If you have any questions about this report, please contact James W. Vickers, Assistant General Counsel, at (202) 512-8210. The official responsible for GAO evaluation work relating to the subject matter of the rule is Judy England-Joseph, Director, Housing and Community Development Issues. Ms. England-Joseph can be reached at (202) 512-7631.

Sincerely yours,

Robert P. Murphy General Counsel

Enclosure

cc: Terry Johnson Management Analyst AMD-Performance Management and Records Management Federal Communications Commission

ENCLOSURE

ANALYSIS UNDER 5 U.S.C. 801(a)(1)(B)(i)-(iv) OF A MAJOR RULE ISSUED BY THE FEDERAL COMMUNICATIONS COMMISSION ENTITLED "ASSESSMENT AND COLLECTION OF REGULATORY FEES FOR FISCAL YEAR 1999" (MD Docket No. 98-200; FCC 99-146)

(i) Cost-benefit analysis

The FCC's submission to us stated that it was not required to prepare and did not prepare a cost-benefit analysis of the rule.

(ii) Agency actions relevant to the Regulatory Flexibility Act, 5 U.S.C. 603-605, 607, and 609

Section 603:

The initial regulatory flexibility analysis (IRFA) was incorporated in the notice of proposed rulemaking, 64 Fed. Reg. 16661, April 6, 1999. The FCC sought comments on the proposed rulemaking, including comments on the initial regulatory flexibility analysis.

The IRFA provides the information required by paragraphs 603(b)(1), (b)(2), (b)(3), and (b)(4). It describes the reasons for the proposed agency action; its objectives; the legal basis; an estimate of the classes of small entities subject to the rule; and the reporting, recordkeeping, and other compliance requirements of the proposed rule.

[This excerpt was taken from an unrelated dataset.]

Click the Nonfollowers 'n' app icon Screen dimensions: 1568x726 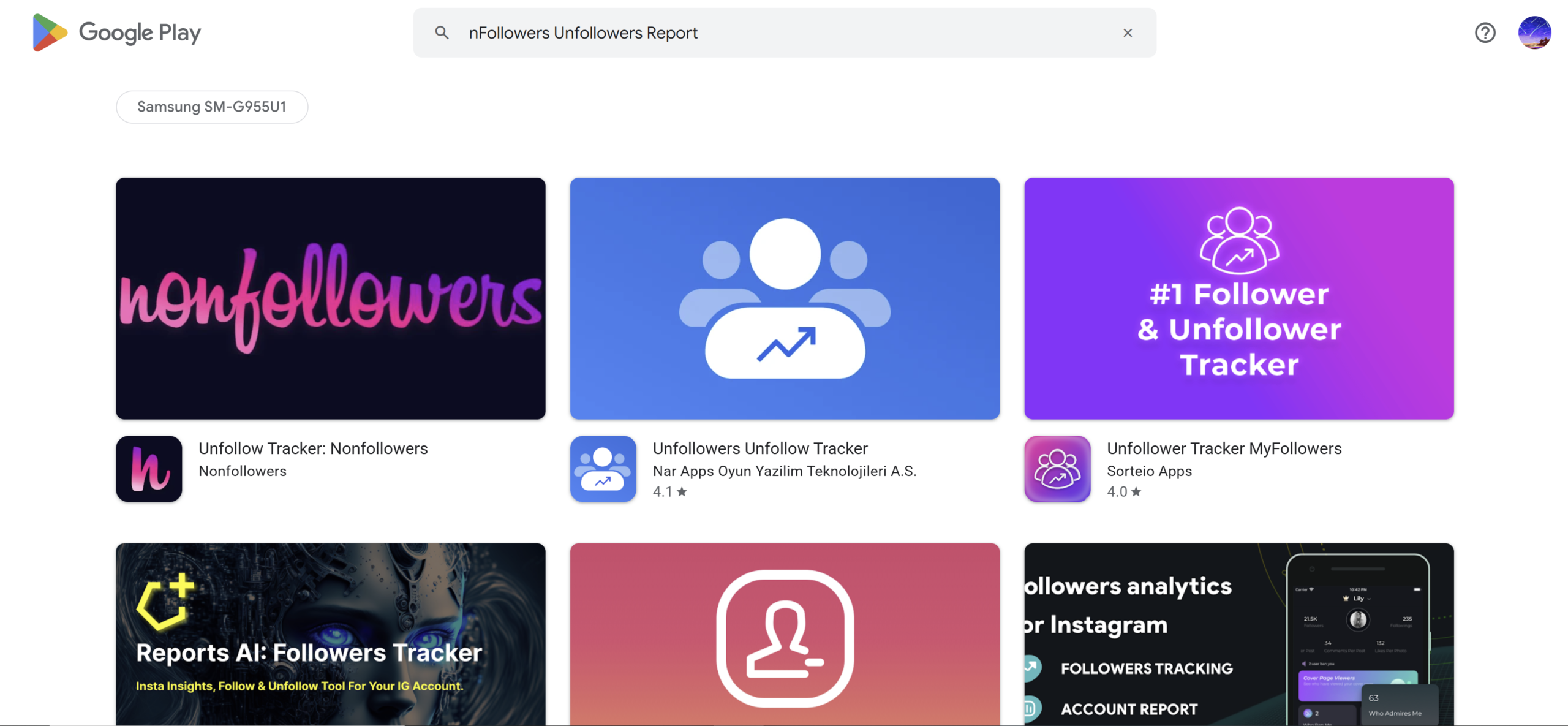[x=149, y=469]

In accordance with 603(b)(5), the FCC notes that there are no federal rules that may duplicate, overlap, or conflict with the proposed rules.

Section 604:

Attachment A to the final rule is the full text of the FCC's final regulatory flexibility analysis. 64 Fed. Reg. 35843. The FCC satisfies the requirements of 604(a). It describes the need for and objective of the final rule. It notes that no significant issues were raised by public comments in response to the IRFA.

Finally, the FCC describes the steps taken to minimize the economic impact on small entities.

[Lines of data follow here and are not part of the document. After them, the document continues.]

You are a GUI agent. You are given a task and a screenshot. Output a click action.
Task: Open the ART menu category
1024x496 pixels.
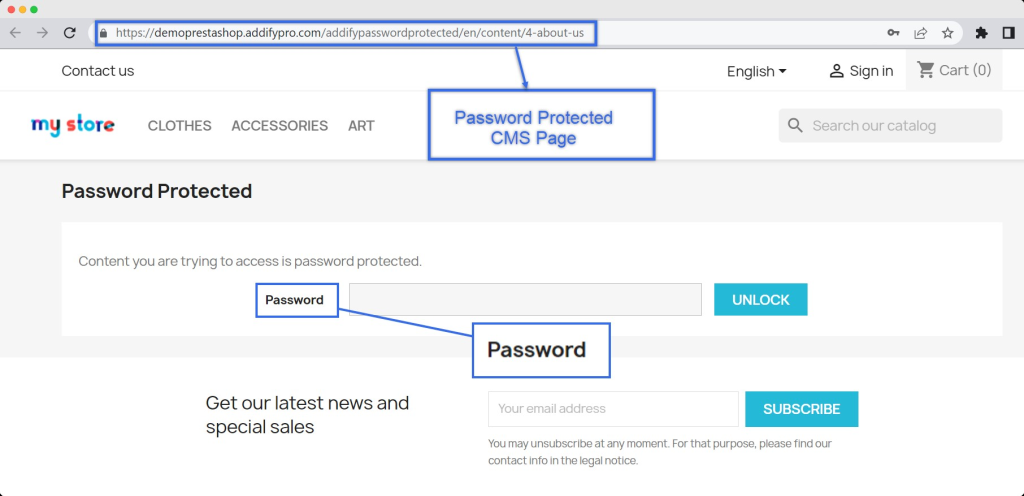361,126
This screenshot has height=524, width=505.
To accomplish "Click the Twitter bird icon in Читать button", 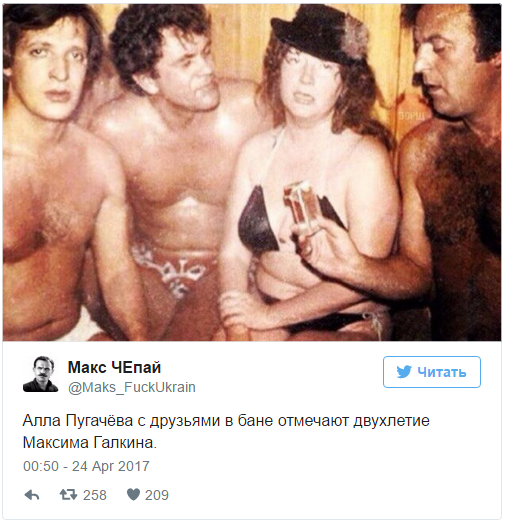I will click(x=404, y=372).
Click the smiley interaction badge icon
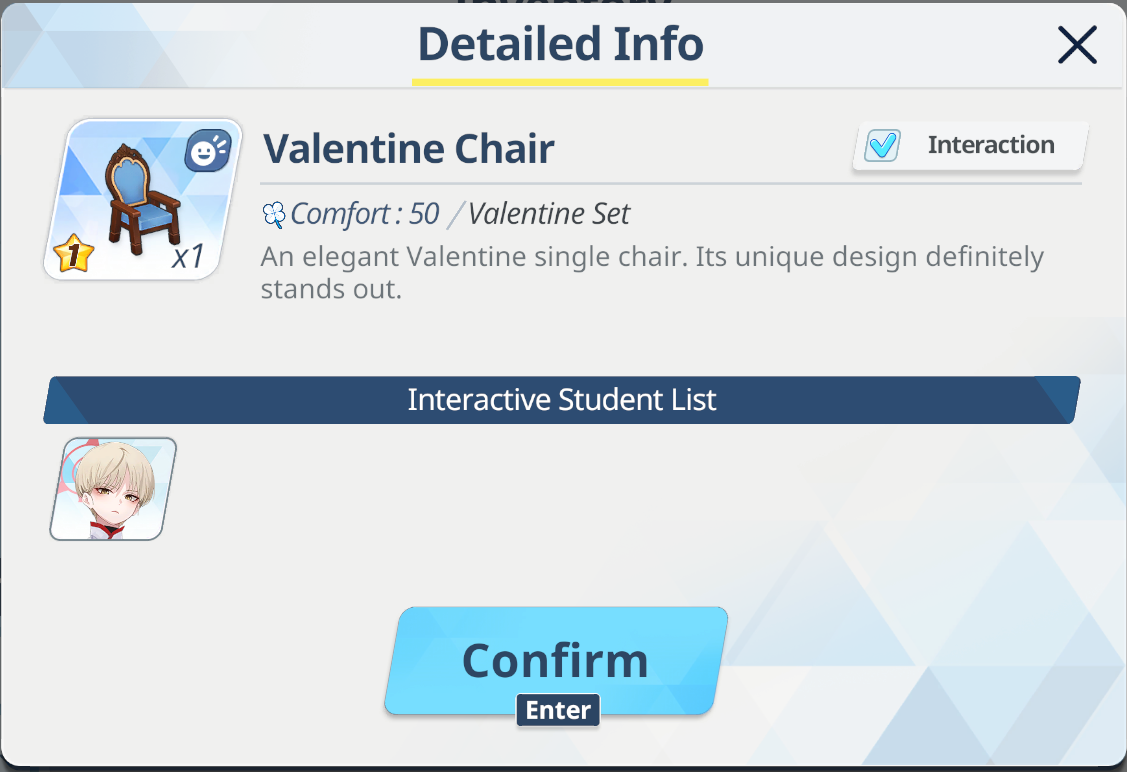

(iii) Agency actions relevant to sections 202-205 of the Unfunded Mandates Reform Act of 1995, 2 U.S.C. 1532-1535

As an independent regulatory agency, the FCC is not subject to title II of the Unfunded Mandates Reform Act of 1995.

(iv) Other relevant information or requirements under acts and executive orders

Administrative Procedure Act, 5 U.S.C. 551 et seq.

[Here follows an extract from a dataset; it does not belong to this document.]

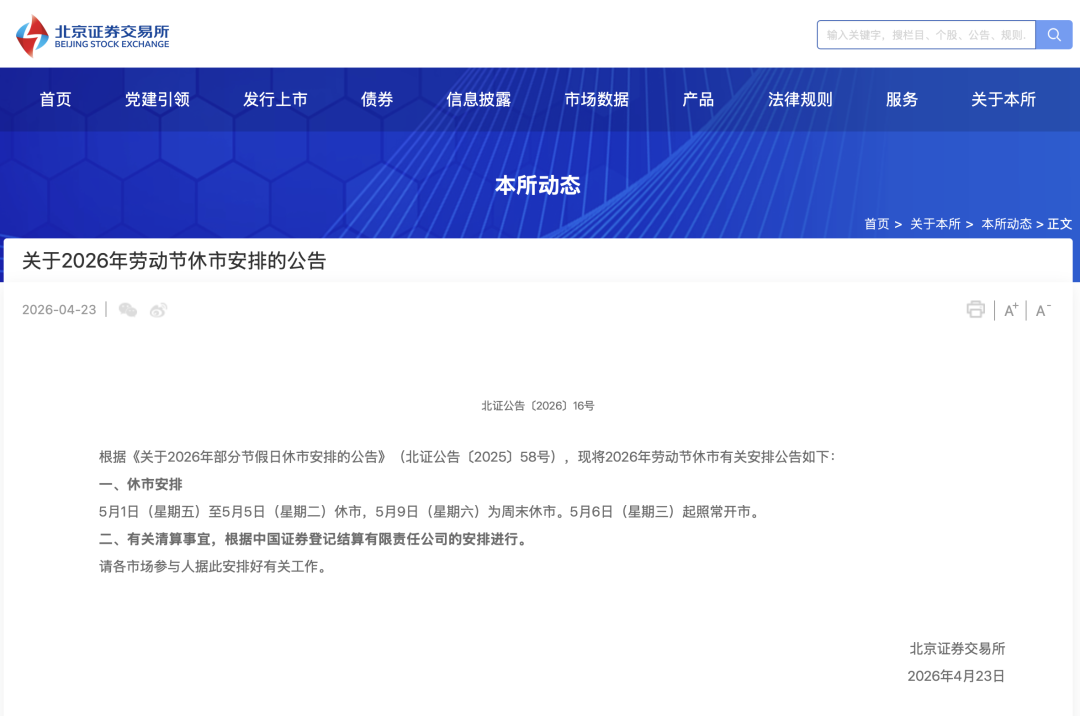Decrease font size with A- icon
The width and height of the screenshot is (1080, 716).
pyautogui.click(x=1043, y=310)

The FCC promulgated this rule under the notice and comment procedures of 5 U.S.C. 553. A notice of proposed rulemaking was published on April 6, 1999, 64 Fed. Reg. 16661. The FCC received comments in response to the notice and indicates that it gave full consideration to the comments filed by the interested parties.

Paperwork Reduction Act, 44 U.S.C. 3501-3520

The FCC requires the submission of FCC Form 159 with the payment of the annual fee. The FCC had previously received OMB clearance for the form (OMB #3060-0589).

Statutory authorization for the rule

The authority for this final rule is contained in sections 4(i) and (j), 9, and 303(r) of the Communications Act of 1934, as amended, 47 U.S.C. 154(i) and (j), 9, and 303(r).

Executive Order No. 12866

As the rule is promulgated by an independent regulatory agency, it is not subject to the review requirements of E.O. 12866.